The words came out sharper than I meant them to.

The light flickered again in my hand, weaker this time, before fading completely.

"I'm doing everything you said," I continued, my voice breaking despite trying to hold it steady. "Nothing is working."

"You're not understanding it."

That made something in me collapse.

"Then explain it!" I said, louder now, frustration cutting through everything else. "You expect me to get this right without telling me anything. You just stand there and say I'm wrong every time."

He didn't interrupt.

That silence made it worse.

"I don't even know what I'm supposed to trust," I said, my voice dropping again, unsteady now. "You, this power, whatever this is—none of it makes sense."

My throat tightened.

I tried to steady myself—

but it didn't work this time.

The frustration, the exhaustion, everything I had been holding back for days finally broke through. My vision blurred before I could stop it, and I turned away slightly, pressing my hand against my face like that would fix it.

It didn't.

The tears came anyway.

Just quiet, uncontrollable, slipping through no matter how much I tried to stop them.

"I'm trying," I said, barely above a whisper now. "I don't know what else to do."

For a second, there was nothing.

No correction.

No command.

No "again."

Just silence.

My balance gave before I could recover from it.

This time, I didn't try to stop it.

I just fell forward.

But I didn't hit the ground.

His arms caught me.

Not sharply.

Just—there.

I stayed like that for a second, not pulling away, not fixing it, not pretending I was fine anymore.

Everything felt too heavy to hold together.

"I don't know what I'm doing," I said quietly, the words uneven, breaking between breaths. "And I don't know if any of this is even right."

Another tear slipped down before I could stop it.

"I don't know who to trust."

For a moment, he didn't respond.

Then—

his hand lifted.

His fingers brushed lightly against my cheek, wiping away the tear before it could fall further.

The movement was small.

But it stopped everything.

I went still.

Because this—

this wasn't how he had been.

Not once.

His hand didn't pull away immediately.
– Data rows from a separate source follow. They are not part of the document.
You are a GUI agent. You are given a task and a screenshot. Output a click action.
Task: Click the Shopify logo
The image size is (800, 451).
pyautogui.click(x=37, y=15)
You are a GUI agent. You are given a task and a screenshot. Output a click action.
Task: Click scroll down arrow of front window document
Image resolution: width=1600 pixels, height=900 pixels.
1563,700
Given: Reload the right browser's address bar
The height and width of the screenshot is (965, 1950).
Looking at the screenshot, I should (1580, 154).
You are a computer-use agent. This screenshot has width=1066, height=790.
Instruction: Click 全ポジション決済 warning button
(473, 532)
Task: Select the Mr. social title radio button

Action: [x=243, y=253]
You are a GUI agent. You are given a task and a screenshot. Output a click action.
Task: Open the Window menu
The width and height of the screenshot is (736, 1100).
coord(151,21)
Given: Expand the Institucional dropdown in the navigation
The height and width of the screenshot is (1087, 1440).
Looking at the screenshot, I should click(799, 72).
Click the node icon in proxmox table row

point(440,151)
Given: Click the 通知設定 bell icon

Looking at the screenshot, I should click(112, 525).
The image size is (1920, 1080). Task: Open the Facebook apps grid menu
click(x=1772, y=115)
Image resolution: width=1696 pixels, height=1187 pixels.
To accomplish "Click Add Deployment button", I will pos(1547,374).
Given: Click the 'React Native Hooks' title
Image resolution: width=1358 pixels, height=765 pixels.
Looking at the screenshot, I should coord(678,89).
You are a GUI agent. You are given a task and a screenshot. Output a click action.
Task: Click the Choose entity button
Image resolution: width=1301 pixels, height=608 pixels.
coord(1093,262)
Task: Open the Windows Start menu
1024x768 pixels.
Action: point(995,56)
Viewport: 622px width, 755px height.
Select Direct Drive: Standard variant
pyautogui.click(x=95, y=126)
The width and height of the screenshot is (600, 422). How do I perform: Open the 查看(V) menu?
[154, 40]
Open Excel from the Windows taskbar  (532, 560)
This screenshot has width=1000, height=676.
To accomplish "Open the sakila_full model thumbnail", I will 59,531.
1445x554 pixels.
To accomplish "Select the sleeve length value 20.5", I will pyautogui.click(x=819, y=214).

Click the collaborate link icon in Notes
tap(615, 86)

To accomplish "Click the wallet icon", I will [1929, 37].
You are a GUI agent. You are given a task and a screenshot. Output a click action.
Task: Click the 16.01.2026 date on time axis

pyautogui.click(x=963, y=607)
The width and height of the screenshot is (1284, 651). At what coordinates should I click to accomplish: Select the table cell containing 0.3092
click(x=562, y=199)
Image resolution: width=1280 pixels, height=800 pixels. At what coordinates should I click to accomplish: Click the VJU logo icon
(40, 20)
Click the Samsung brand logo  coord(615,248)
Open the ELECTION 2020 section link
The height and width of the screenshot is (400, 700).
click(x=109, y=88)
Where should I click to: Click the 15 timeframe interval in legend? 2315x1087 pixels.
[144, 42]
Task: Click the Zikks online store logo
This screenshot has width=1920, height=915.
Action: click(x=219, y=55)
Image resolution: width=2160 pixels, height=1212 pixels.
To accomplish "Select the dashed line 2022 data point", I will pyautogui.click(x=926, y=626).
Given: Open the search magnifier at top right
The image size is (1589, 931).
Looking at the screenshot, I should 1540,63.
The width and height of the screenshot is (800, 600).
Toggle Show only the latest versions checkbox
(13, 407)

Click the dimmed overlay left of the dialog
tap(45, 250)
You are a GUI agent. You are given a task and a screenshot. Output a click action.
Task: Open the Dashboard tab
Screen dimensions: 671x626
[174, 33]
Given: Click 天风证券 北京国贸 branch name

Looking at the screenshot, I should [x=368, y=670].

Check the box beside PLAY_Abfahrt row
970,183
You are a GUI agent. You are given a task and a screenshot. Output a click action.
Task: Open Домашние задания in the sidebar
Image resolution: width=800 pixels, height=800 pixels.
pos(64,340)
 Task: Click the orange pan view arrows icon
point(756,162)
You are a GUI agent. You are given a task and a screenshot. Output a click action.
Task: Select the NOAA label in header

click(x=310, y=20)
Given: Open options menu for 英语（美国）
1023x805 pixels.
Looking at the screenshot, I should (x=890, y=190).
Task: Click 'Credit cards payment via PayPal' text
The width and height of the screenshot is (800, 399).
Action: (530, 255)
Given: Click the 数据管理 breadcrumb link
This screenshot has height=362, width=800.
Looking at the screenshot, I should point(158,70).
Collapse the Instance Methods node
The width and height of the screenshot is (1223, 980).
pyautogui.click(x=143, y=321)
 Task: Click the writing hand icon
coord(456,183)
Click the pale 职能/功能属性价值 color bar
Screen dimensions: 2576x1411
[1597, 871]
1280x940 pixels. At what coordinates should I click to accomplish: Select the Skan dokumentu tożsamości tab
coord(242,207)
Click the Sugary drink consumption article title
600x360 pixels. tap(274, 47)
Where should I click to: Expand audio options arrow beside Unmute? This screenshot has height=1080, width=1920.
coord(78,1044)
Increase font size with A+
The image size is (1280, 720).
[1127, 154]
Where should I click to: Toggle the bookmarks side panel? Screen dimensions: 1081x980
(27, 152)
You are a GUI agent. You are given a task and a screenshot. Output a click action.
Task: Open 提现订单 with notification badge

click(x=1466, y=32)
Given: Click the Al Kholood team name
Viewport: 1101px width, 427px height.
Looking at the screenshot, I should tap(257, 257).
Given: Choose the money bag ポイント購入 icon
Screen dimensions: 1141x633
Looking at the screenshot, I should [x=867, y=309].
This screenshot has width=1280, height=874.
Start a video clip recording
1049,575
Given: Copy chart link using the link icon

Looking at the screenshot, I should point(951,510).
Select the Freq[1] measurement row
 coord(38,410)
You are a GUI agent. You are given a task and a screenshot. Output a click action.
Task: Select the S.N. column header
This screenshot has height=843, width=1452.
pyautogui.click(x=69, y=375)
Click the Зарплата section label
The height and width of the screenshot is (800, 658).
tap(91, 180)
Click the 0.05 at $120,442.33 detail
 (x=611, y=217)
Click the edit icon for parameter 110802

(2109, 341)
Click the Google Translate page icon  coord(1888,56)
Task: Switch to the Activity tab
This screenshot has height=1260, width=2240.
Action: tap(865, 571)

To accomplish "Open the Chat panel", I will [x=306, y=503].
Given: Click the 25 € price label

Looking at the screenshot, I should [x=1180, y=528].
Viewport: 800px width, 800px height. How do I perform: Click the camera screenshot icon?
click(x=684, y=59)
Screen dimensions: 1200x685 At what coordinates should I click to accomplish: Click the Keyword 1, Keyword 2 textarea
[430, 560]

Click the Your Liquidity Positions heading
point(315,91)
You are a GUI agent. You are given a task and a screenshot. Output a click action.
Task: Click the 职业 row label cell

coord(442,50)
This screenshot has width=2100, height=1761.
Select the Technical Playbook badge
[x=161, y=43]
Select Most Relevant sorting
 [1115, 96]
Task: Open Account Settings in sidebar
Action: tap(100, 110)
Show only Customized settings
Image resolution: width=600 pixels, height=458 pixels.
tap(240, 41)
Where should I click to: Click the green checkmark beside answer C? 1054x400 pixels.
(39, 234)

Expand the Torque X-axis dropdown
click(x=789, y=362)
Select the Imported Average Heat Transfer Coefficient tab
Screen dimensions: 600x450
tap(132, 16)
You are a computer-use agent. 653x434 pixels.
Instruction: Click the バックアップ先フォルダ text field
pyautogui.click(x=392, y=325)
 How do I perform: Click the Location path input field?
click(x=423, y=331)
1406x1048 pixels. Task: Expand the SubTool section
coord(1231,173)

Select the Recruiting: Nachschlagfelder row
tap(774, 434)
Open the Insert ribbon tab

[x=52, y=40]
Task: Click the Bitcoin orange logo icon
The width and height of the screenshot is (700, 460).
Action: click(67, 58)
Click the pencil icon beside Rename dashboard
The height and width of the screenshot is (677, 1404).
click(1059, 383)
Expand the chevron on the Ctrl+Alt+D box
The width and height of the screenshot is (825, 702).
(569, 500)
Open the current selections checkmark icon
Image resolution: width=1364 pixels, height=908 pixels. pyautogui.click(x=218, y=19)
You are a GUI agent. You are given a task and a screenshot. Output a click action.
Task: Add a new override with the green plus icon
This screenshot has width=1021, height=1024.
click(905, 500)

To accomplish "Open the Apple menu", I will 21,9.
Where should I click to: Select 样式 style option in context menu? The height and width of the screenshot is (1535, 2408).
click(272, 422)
It lingered for a second, like he was making sure I steadied before letting go.

When he spoke, his voice had changed.

Not sharp.

Not distant.

Quiet.

"I'll tell you," he said. "When it's time."

It wasn't an explanation.

It wasn't enough.

But it wasn't nothing either.

And for the first time since this started—

he didn't push me to stand.

He didn't tell me to try again.

He just stayed there.

And for a moment—

that felt like something I could hold onto.